No hard targets on debt and deficit as austerity questioned


Finance Minister Jim Flaherty had urged his counterparts in the G20 group of developed and emerging economies to set hard targets on debt and deficit, but today’s communique from from finance officials gathered in Washington, D.C. contained no mention of specific fiscal benchmarks. Instead, the document, released after meetings on Thursday and Friday, simply reiterates that “maintaining fiscal sustainability in advanced economies remains essential.” It further states that developed countries, which include many debt-ridden eurozone members, should develop medium-term fiscal strategies by September, when the leaders of the G20 countries will convene in St. Petersburg, Russia.

G20 finance ministers and central bank governors met at the end of a week that saw a popular economic theory about debt and growth rates come under fire for mathematical errors. Noted Harvard economists Carmen Reinhart and Kenneth Rogoff had argued in oft-quoted research that government debt above 90 per cent of GDP stifles economic growth. Their calculations, however, were based on a faulty dataset, it emerged this week. The revelation comes at a time when many in crisis-battered Europe and the U.S. are questioning the wisdom of harsh austerity measures. The International Monetary Fund recently warned that excessively solicitous budget-slashing can hinder growth.

During a conference call with reporters, Flaherty reiterated his support for hard fiscal targets. “We in Canada support setting targets and then achieving them,” he said. The minister, though, added that picking specific benchmarks is “up to each country.”
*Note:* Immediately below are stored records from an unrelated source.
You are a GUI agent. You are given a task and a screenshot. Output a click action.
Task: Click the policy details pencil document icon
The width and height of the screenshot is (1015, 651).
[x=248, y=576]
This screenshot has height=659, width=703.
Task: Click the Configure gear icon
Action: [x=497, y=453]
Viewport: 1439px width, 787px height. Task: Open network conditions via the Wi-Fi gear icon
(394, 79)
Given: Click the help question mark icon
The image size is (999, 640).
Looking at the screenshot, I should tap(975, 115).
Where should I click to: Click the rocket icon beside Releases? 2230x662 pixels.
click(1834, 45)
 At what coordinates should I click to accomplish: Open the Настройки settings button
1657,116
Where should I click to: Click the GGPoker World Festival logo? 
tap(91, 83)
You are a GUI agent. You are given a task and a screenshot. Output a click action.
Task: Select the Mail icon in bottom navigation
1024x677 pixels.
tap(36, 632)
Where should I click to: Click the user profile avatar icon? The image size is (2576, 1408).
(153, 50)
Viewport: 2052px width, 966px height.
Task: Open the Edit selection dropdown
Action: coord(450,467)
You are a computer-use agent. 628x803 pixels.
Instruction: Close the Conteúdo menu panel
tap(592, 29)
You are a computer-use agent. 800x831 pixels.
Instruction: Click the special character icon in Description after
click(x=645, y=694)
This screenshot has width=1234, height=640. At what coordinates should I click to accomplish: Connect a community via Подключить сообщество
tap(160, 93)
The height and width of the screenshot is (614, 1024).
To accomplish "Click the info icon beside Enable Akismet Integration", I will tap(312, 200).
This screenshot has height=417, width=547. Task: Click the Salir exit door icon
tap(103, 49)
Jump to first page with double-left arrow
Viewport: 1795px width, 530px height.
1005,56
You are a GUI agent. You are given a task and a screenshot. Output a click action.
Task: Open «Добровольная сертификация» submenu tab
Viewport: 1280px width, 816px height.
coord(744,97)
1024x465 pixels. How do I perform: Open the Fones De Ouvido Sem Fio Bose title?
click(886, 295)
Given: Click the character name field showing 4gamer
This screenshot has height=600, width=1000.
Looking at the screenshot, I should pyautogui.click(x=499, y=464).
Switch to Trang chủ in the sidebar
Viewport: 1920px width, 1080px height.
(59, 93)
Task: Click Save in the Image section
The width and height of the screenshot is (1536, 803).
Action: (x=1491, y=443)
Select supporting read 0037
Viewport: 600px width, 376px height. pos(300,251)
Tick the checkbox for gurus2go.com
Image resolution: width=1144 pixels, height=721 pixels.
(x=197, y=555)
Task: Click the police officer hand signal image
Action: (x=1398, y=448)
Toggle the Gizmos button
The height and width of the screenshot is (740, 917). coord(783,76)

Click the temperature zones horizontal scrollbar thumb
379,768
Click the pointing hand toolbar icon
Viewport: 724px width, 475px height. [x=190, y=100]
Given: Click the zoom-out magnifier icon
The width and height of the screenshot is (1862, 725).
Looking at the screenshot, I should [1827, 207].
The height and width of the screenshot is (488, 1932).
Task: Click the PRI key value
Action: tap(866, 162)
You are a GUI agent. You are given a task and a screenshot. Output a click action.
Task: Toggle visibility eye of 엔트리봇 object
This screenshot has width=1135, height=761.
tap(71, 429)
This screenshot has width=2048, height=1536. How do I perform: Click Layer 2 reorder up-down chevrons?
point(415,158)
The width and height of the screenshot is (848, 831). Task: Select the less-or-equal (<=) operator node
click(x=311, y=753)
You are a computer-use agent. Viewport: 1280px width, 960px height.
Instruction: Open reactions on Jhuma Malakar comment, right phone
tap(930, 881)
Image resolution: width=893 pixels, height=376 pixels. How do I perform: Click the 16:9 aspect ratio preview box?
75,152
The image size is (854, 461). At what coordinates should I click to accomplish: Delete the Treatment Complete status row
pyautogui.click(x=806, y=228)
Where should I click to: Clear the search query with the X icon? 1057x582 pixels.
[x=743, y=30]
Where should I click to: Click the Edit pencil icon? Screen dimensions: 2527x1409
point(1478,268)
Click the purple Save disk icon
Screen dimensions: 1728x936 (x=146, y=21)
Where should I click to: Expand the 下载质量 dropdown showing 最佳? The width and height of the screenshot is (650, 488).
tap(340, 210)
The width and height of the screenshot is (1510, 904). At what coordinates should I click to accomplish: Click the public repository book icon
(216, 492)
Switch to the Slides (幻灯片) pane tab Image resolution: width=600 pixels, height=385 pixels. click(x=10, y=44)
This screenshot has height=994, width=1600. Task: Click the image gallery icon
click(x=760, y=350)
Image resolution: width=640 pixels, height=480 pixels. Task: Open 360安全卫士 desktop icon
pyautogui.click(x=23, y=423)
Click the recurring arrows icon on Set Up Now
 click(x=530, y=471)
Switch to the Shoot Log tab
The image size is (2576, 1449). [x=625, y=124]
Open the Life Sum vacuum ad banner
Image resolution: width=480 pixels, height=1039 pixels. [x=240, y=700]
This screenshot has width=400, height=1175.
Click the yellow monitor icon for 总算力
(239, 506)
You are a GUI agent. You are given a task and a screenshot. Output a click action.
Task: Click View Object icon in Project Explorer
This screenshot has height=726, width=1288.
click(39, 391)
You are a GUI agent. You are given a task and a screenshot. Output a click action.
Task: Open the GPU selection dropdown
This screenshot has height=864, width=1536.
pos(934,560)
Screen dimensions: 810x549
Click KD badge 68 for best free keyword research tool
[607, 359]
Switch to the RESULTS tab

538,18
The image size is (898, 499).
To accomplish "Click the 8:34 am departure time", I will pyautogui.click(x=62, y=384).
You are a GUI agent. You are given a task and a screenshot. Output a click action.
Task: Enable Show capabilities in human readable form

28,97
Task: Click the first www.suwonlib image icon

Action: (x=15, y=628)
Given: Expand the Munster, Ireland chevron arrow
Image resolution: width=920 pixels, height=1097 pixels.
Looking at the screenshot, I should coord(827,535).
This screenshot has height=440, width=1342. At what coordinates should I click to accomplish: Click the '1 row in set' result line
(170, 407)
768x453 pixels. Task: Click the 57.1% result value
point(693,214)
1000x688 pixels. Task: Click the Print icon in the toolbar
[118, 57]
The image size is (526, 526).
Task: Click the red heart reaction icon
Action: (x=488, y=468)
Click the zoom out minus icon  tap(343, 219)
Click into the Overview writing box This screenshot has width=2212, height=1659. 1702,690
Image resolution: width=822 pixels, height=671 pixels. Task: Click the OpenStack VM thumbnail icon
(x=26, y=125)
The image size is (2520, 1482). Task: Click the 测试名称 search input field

Speaking to the media in Washington on Thursday, Bank of Canada governor Mark Carney said that the bank had used the Reinhart-Rogoff theoretical framework in its own modeling but that the 90 per cent target was never considered a relevant component of the two academics’ contribution. “I think what’s important is to recognize … the depths of the insights by Reinhart and Rogoff’s work, which capture a number of dynamics that have come to pass for countries coming out of major crisis,” the governor said.